The one risk factor that Italian-born migrants were better than both the host and origin countries is fruit and vegetable consumption with origin country having high rates of inadequate fruit and vegetables. A previous Italy study has shown that fruit and vegetable consumption is below the recommended range across all age groups [32], although perception of what constitutes a serve of vegetables (eg pizza toppings, vegetable sauces for pastas) is sometimes believed to not be counted as a serve of vegetables. Studies have assessed current Italian adherence to the Mediterranean diet [35]—a diet which includes high fruit and vegetable consumption. While younger age groups tend to be moving to a more westernised diet, adults of the age group we are studying are still more likely to maintain a Mediterranean type diet [35, 36].

An early study (1977) determined that the Italian-born men consumed more alcohol than the Australian-born but the opposite was true for women [28]. This was also reported in the later 1980s analyses [27]. Our study reports Australian-born participants being more likely to report higher alcohol consumption than both the comparison groups. While Australian alcohol consumption rates are going down [37], overall rates are still relatively high and especially among baby boomer populations [38].

Conclusion

This study has been undertaken in an endeavour to provide health planners and policy makers information on current demographic, socio-economic and health status profile of this priority population, so that culturally appropriate health services to Italian-born immigrants, that takes into account their heritage, can be provided. If one asks the questions–are the Italian-born migrants to Australia in better health than their Australian born counterparts, as proposed by Anikeeva et al. [7], our data indicates that the answer would be no with the exception in adequate fruit and vegetable consumption, and lower alcohol consumption. If we ask the question, are Italian migrants in better health than their Italian counterparts, our data indicates the answer is confused with positives for HBP, high cholesterol, smoking, and fruit and vegetables consumption but not for the other variables assessed (physical activity, BMI, alcohol, quality of life and diabetes). The limitations associated with the data collection and analyses of this study are important considerations to take into account when assessing these findings.

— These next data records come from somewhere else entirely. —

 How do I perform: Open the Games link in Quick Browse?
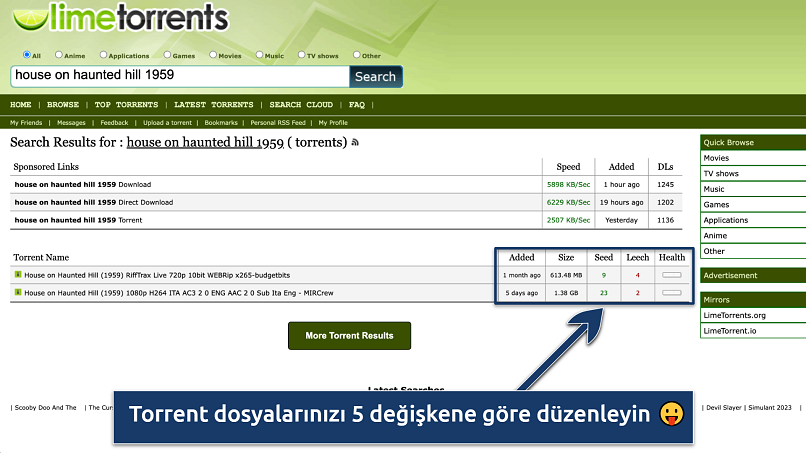[715, 205]
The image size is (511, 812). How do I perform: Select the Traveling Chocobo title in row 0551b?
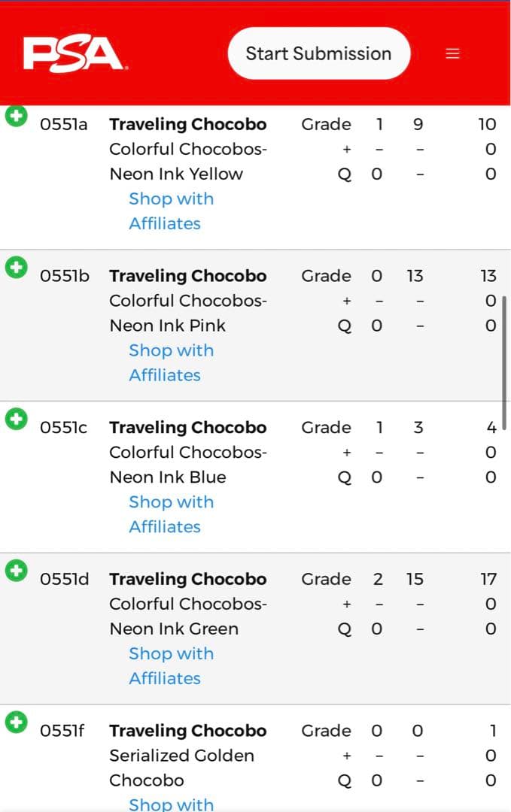point(187,276)
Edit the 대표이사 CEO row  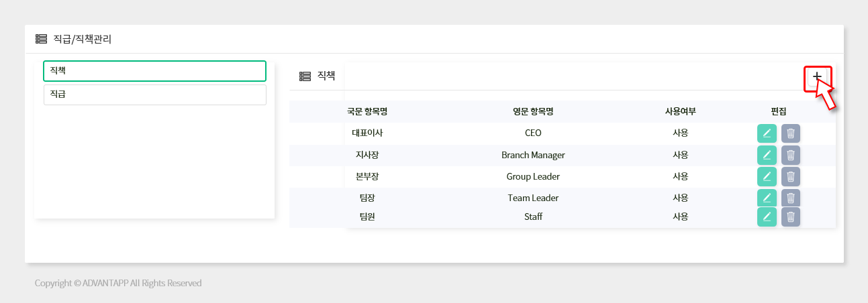767,133
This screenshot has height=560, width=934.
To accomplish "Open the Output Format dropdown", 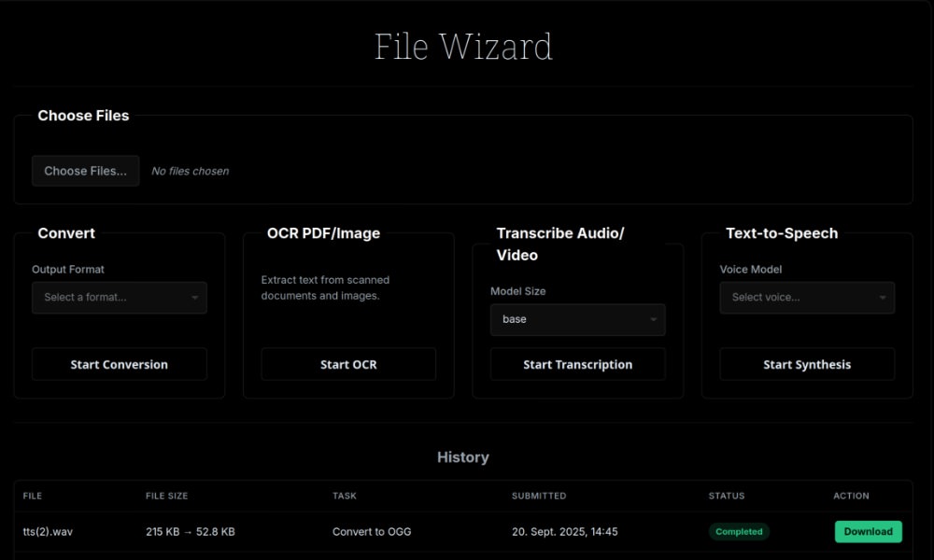I will (119, 297).
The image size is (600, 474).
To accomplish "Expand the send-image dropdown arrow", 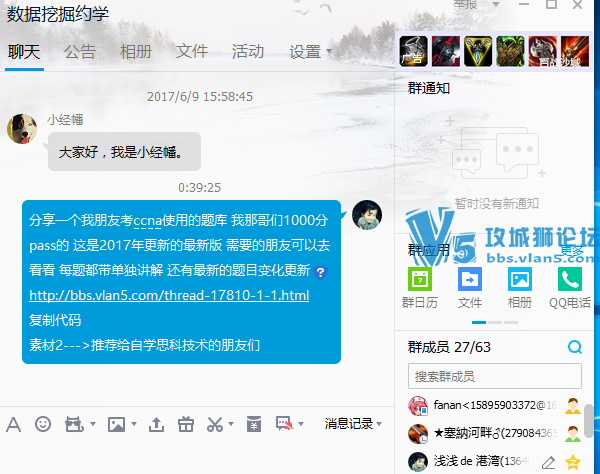I will point(133,425).
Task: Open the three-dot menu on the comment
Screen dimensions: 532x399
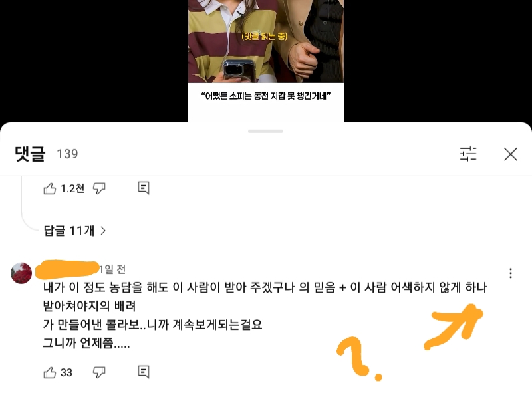Action: click(x=510, y=273)
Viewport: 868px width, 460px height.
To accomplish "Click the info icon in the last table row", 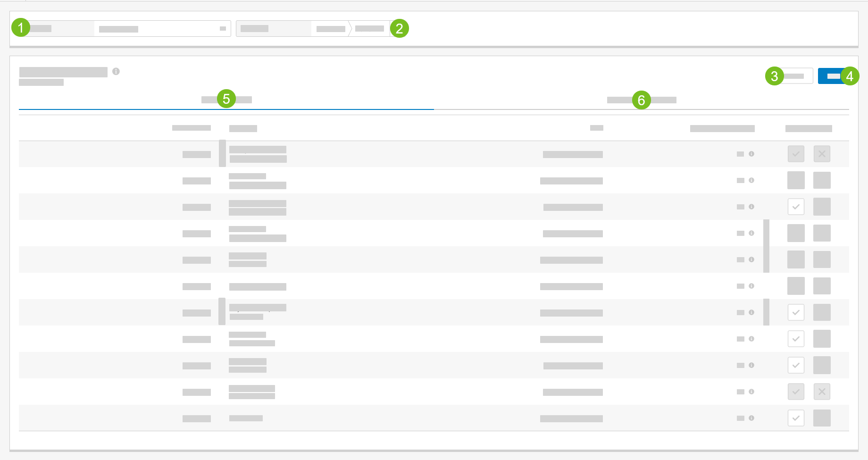I will (x=751, y=418).
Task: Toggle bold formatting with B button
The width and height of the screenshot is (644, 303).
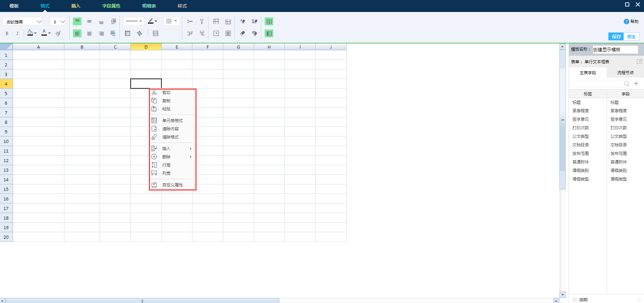Action: click(x=7, y=34)
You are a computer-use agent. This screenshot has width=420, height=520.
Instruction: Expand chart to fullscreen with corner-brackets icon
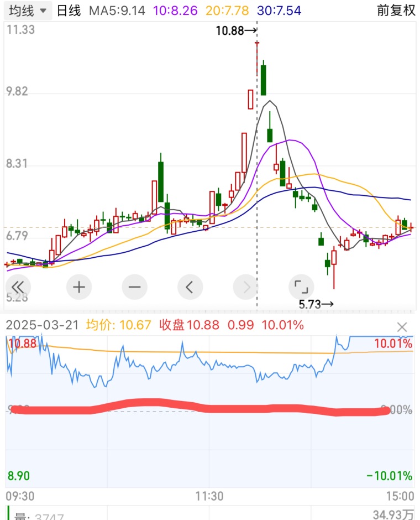301,287
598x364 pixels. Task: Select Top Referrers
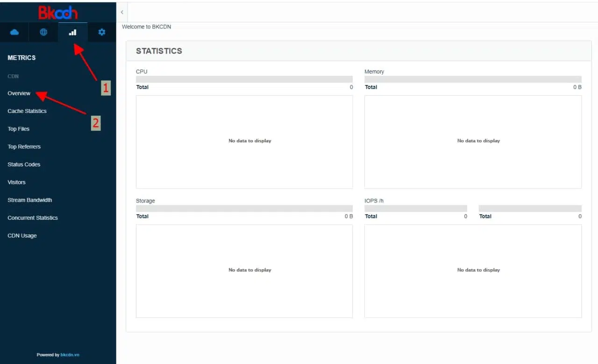24,147
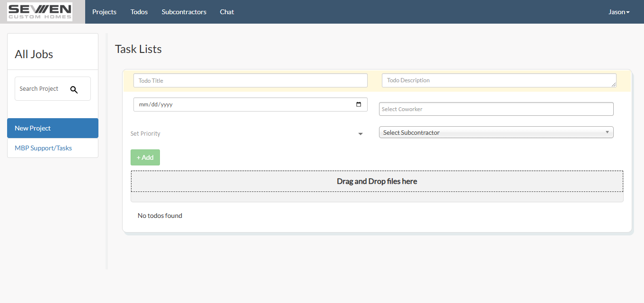
Task: Click the Seven Custom Homes logo
Action: [39, 11]
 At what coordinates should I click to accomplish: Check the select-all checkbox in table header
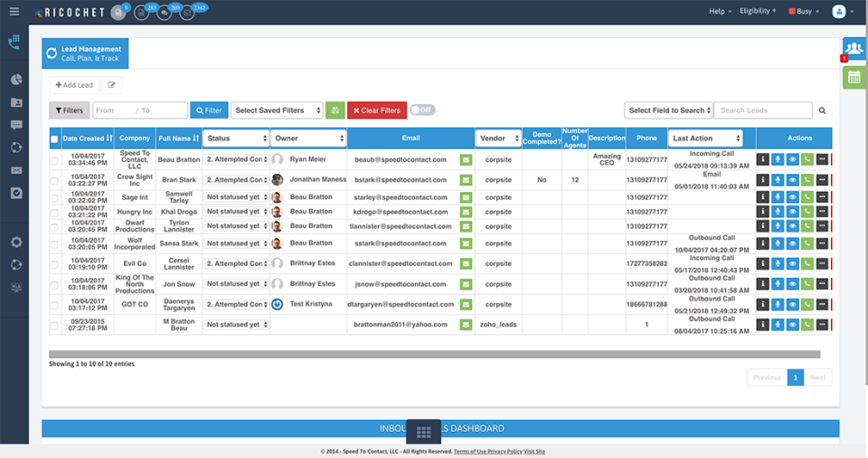pyautogui.click(x=54, y=138)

The issues affecting migrant health especially for this age group are important considerations. Compared to United States and United Kingdom where approximately 13% of the population are foreign-born [23, 29], Australia’s 27.7% and SA’s 23.7% demand serious consideration [3]. The duality of Italians being SA biggest NES background migrant group, coupled with issues facing an ageing population, requires appropriate health care needs and an assessment of structural or cultural barriers to health services. A range of culturally and linguistic appropriate programs and policies have been implemented in Australia aimed at assisting migrants access appropriate health services and age successfully. With the healthy migrant effect a distant fallacy, continuation of these programs and policies are warranted more than ever.